Consider the following Unit Test:
// Works (sum 0.1 to 0.4)
float f1 = 0.1F + 0.2F + 0.3F + 0.4F;
Assert.AreEqual(1F, f1);
// Works too (sum 0.4 to 0.1)
float f2 = 0.4F + 0.3F + 0.2F + 0.1F;
Assert.AreEqual(1F, f2);
// Works (sum 0.1 to 0.4)
double d1 = 0.1D + 0.2D + 0.3D + 0.4D;
Assert.AreEqual(1D, d1);
// Fails! (sum 0.4 to 0.1)
double d2 = 0.4D + 0.3D + 0.2D + 0.1D;
Assert.AreEqual(1D, d2);
Everything works as expected for the float type (the sum is 1 in both cases), but when using double, the commutativity of the addition is not honored.

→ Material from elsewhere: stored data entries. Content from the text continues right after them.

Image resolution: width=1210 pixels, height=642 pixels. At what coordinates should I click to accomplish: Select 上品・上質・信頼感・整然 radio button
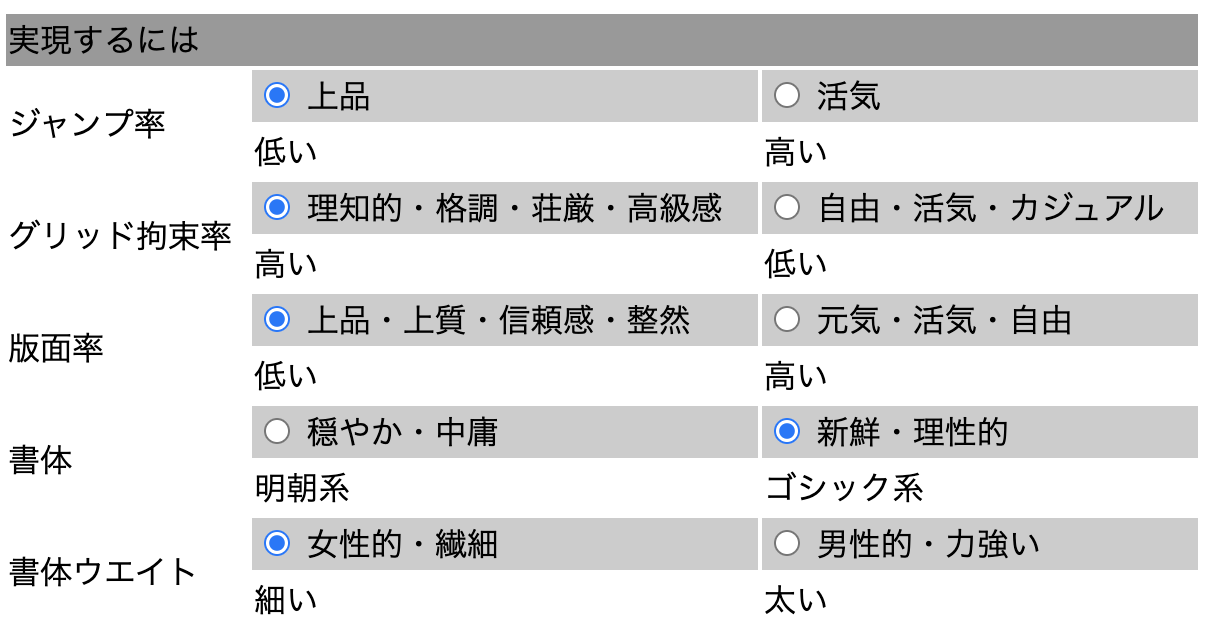point(276,320)
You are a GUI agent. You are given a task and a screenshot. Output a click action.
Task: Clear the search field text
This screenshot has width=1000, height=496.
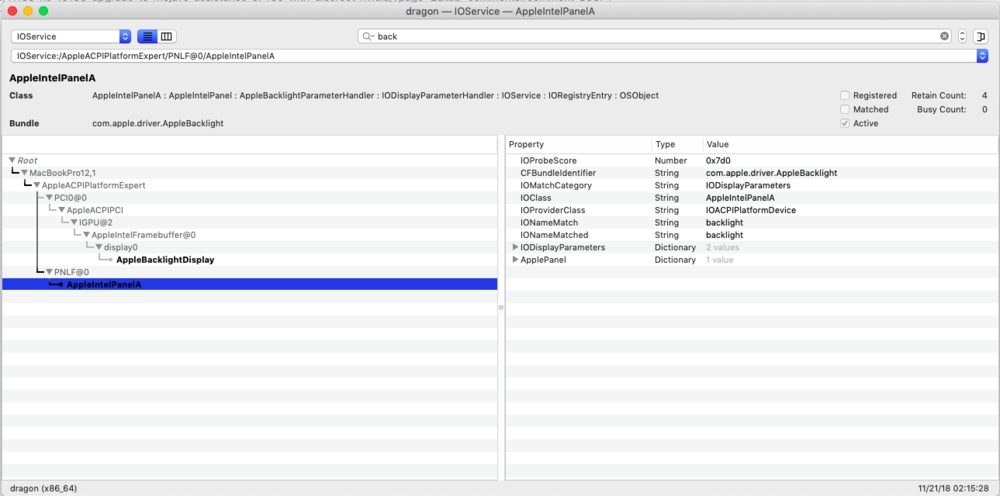pos(944,36)
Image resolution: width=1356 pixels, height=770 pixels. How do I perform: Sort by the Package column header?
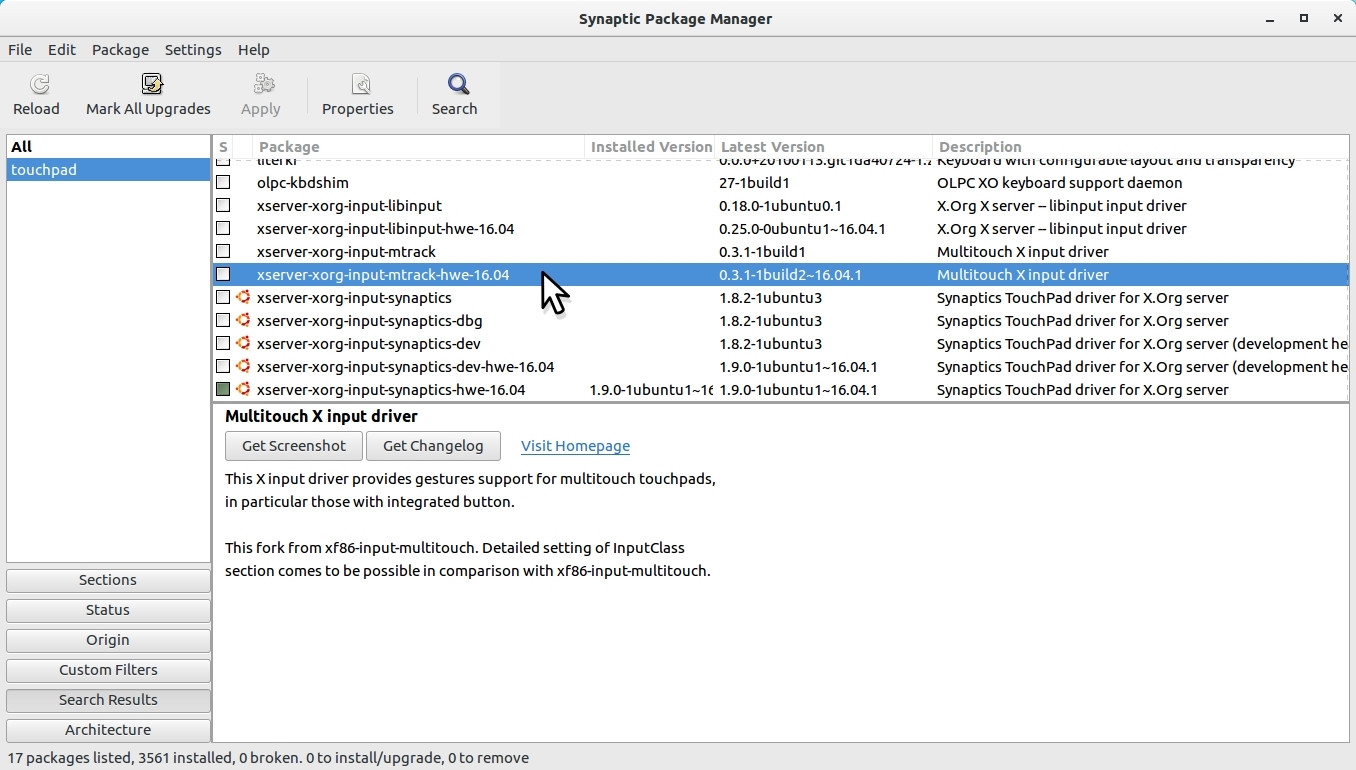(417, 147)
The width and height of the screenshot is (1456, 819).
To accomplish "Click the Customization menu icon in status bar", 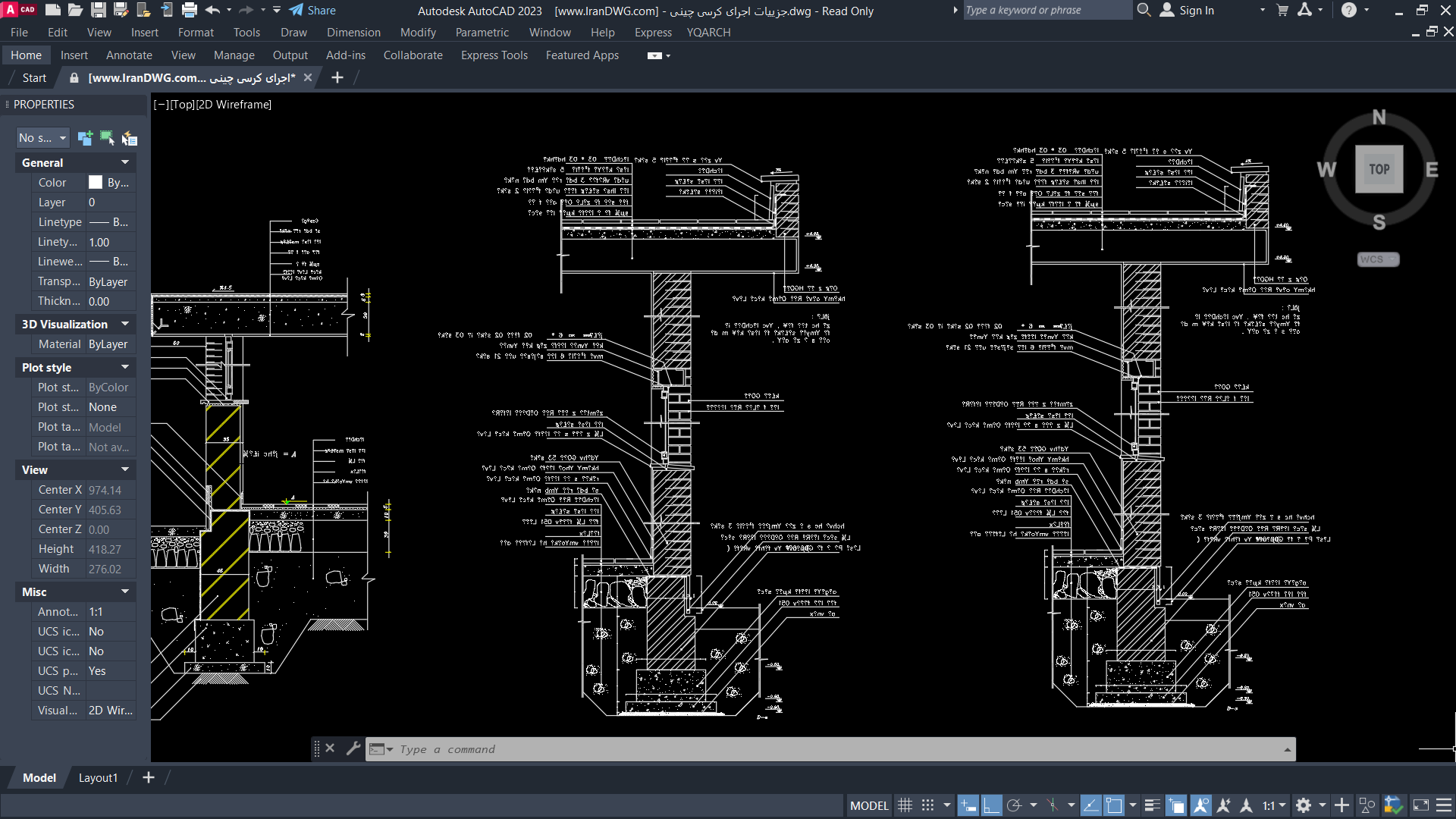I will [1444, 805].
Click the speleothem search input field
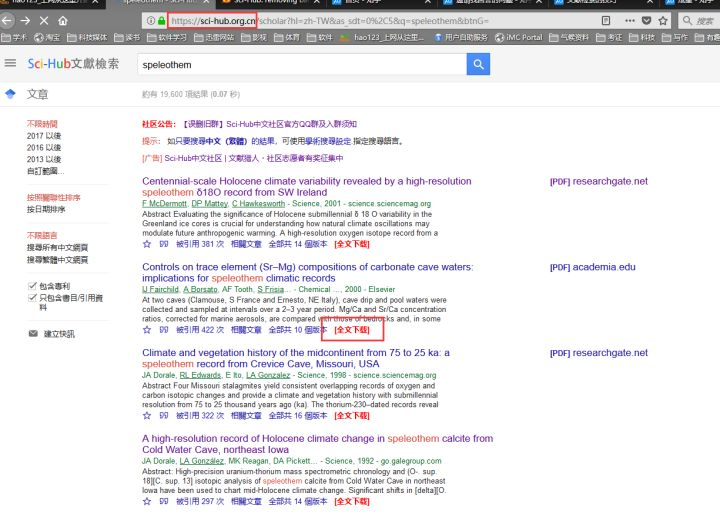This screenshot has height=520, width=720. tap(302, 64)
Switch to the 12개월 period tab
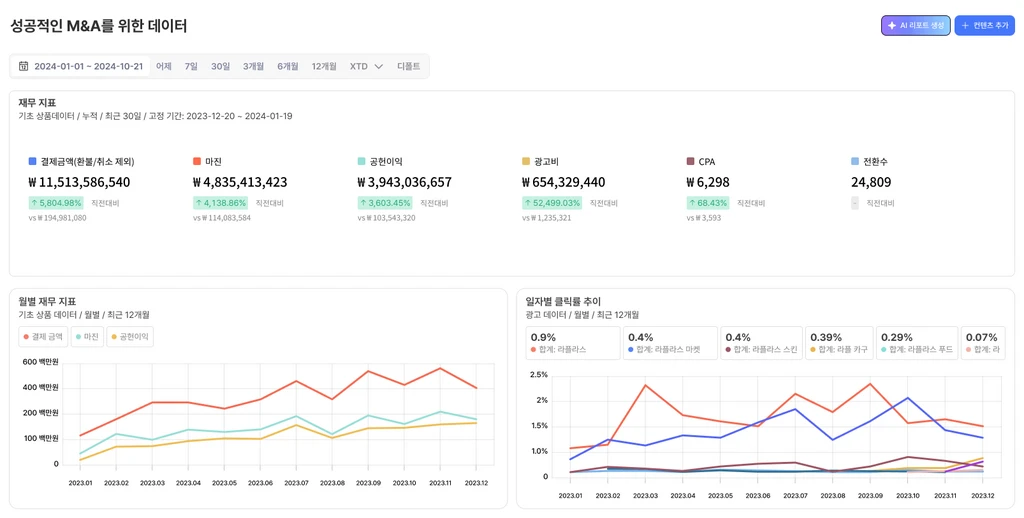 (x=324, y=67)
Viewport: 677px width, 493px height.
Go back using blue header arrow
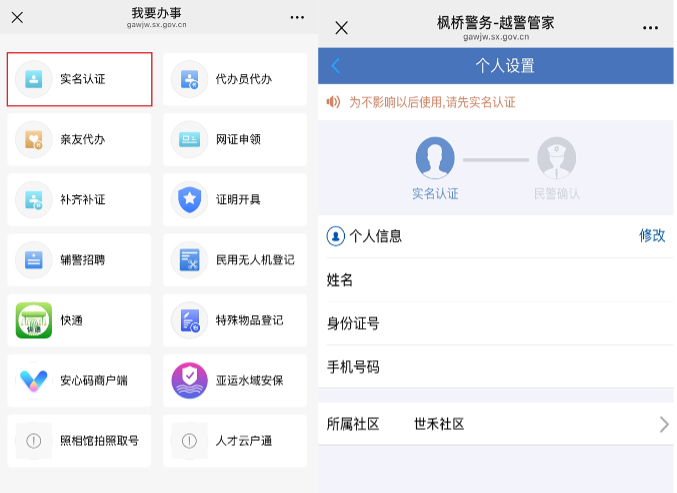coord(336,66)
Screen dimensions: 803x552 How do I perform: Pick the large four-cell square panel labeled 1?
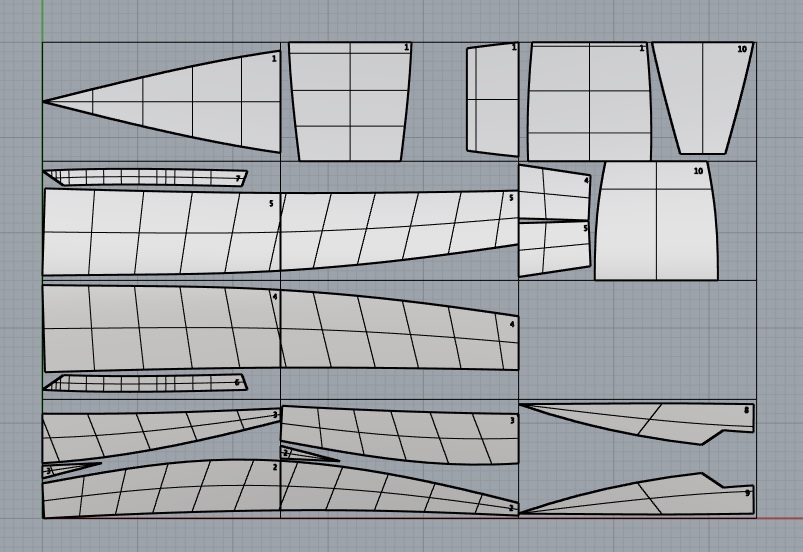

Indeed, the sum of the first one is 1, but for the second I get 0.99999999.....
I understand why the result is once 1 and once not (because some numbers cannot be represented without loss of precision in base 2) but this does not explain why it works for float and not for double...
Could someone explain this?
float f11 = 0;
f11 += 0.1F;//0.1
f11 += 0.2F;//0.3
f11 += 0.3F;//0.6
f11 += 0.4F;//1.0
float f2 = 0.4F + 0.3F + 0.2F + 0.1F;
float f22 = 0;
f22 += 0.4F;//0.4
f22 += 0.3F;//0.700000048
f22 += 0.2F;//0.900000036
f22 += 0.1F;//1.0
To add to astander's answer - this is how values looks for floats. Due to lower precision (7 digits for floats, 14-15 for doubles) values ends up being displayed differently and accidentally equal to what you expected.
But that's it - it's just coincidence! Never depend on it. Floating point operations are associative, nor precise. Never compare floats or doubled using ==
, always consider using some margin value. This sample works for 1
, but for other value it will surly fail.